Show, in full, each line of the data that contains "Clear".

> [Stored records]
<<<<

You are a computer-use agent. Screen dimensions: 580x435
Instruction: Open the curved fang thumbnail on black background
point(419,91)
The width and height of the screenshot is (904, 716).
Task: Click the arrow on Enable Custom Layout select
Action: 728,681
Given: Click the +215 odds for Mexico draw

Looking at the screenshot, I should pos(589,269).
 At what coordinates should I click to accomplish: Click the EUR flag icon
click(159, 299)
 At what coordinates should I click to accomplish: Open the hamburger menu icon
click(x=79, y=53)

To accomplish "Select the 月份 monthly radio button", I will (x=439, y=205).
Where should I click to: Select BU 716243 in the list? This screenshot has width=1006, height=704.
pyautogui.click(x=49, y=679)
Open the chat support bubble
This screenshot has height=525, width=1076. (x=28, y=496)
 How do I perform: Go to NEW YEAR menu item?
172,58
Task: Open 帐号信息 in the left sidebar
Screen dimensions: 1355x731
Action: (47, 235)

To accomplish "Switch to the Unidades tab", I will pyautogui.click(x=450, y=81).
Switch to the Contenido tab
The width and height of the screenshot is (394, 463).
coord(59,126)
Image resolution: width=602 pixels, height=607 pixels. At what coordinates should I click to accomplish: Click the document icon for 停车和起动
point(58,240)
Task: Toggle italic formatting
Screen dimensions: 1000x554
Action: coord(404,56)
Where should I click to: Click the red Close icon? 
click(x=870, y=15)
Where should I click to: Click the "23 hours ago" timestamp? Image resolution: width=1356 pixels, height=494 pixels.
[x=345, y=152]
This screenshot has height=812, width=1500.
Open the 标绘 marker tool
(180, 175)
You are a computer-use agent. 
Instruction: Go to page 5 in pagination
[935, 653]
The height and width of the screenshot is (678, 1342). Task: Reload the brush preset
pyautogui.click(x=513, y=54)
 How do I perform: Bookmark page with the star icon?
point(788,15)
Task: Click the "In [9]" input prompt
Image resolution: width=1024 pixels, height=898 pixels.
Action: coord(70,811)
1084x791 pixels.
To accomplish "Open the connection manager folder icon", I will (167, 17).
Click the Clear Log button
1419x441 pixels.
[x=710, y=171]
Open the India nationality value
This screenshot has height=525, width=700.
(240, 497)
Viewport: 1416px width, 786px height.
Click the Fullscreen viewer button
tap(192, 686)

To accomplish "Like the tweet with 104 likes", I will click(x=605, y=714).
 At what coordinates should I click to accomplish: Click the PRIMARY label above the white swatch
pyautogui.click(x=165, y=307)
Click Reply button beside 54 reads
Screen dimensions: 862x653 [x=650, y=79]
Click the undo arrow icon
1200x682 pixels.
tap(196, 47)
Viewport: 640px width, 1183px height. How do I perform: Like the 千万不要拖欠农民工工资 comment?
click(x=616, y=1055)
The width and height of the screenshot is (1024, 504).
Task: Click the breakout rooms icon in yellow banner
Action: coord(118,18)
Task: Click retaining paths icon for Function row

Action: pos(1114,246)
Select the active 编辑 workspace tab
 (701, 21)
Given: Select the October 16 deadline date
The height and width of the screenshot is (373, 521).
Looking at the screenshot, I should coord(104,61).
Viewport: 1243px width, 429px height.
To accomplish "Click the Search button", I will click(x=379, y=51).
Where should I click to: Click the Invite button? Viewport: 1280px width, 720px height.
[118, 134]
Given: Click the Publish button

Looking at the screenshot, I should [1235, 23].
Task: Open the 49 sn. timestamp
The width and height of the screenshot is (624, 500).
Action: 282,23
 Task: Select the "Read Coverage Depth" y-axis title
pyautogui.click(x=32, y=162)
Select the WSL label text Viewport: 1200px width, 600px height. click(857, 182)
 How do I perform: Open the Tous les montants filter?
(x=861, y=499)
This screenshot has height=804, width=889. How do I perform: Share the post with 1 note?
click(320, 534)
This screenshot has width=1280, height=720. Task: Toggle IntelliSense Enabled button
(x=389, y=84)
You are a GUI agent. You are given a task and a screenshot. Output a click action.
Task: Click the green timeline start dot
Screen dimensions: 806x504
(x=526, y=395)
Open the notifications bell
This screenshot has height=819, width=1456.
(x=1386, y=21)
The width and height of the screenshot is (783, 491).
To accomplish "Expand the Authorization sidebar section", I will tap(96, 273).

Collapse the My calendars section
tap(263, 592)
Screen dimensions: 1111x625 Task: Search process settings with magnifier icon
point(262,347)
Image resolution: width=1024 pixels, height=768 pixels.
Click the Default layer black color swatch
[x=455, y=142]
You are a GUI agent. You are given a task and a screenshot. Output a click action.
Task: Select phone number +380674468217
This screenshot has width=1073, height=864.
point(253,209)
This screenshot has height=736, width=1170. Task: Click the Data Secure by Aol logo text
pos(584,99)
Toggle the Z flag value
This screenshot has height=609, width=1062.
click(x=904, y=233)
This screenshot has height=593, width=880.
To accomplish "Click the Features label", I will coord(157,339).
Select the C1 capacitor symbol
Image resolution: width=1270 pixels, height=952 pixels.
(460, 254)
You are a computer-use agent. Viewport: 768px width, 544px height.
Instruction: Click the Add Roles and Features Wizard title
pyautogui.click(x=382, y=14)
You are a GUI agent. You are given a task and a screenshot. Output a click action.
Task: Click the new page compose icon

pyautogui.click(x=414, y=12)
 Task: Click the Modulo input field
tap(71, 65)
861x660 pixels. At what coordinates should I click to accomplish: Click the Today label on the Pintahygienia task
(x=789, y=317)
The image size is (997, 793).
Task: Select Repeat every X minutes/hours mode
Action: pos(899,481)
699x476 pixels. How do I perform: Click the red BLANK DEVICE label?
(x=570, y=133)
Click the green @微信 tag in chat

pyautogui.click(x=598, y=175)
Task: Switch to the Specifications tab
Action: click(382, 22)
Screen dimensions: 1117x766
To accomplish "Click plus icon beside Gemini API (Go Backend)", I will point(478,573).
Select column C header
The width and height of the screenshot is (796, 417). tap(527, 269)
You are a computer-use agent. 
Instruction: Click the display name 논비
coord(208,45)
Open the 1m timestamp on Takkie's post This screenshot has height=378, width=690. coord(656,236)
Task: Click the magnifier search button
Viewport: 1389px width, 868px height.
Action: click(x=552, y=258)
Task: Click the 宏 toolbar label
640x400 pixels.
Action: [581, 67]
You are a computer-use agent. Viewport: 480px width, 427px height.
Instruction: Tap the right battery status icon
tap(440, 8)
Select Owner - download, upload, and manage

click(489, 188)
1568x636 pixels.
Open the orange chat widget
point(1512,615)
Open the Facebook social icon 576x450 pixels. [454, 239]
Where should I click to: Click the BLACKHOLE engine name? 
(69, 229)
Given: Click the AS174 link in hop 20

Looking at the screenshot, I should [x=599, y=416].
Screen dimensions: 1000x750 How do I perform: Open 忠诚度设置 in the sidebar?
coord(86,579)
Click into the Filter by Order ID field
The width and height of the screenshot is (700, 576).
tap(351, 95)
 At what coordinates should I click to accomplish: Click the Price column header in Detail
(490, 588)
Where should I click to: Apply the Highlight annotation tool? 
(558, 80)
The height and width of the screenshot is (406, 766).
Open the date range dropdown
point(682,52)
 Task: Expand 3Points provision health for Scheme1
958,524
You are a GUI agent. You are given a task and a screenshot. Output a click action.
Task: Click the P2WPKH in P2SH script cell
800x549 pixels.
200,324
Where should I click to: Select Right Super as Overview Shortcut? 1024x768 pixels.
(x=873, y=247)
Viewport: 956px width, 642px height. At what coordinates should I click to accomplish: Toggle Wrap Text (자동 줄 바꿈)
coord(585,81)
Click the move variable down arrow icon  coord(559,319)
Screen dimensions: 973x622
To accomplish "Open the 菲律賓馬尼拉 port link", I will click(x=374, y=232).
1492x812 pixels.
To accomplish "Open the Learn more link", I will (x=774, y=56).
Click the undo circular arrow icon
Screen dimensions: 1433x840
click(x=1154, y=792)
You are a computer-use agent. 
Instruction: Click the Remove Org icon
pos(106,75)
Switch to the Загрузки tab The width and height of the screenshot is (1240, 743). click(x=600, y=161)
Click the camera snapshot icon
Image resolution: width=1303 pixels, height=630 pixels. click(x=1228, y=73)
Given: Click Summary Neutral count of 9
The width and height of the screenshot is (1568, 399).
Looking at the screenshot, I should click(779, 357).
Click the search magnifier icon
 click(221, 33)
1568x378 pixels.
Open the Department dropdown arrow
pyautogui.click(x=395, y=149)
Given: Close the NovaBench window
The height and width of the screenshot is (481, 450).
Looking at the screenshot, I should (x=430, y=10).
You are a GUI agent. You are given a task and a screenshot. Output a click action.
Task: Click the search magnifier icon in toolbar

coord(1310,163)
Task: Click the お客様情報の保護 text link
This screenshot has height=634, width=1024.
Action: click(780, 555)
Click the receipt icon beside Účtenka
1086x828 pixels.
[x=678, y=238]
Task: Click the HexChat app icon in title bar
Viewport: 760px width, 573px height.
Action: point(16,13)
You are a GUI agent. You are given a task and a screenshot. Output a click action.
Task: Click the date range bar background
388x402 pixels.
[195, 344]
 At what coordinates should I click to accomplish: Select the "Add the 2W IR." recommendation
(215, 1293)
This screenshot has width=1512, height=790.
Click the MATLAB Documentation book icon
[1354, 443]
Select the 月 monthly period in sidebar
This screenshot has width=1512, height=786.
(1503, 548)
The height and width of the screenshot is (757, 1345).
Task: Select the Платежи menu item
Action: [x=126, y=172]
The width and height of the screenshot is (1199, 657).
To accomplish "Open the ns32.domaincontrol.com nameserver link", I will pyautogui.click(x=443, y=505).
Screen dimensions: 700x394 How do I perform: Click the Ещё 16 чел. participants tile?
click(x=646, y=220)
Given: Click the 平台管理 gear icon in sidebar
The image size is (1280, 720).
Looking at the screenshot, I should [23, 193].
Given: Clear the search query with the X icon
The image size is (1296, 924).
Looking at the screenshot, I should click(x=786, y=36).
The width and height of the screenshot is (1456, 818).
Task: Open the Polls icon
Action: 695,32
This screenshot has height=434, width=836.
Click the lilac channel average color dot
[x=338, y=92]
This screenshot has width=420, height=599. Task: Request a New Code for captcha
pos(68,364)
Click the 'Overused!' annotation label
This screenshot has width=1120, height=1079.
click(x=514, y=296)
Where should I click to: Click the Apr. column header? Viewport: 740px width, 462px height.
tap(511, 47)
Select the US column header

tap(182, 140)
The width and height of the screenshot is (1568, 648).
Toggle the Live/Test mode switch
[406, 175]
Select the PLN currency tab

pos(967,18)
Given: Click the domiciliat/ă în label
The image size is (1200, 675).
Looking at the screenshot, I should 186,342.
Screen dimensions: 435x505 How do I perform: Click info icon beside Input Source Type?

>>>>

> [Task response]
Click the Clear Log button
Given: Clear the search query with the X icon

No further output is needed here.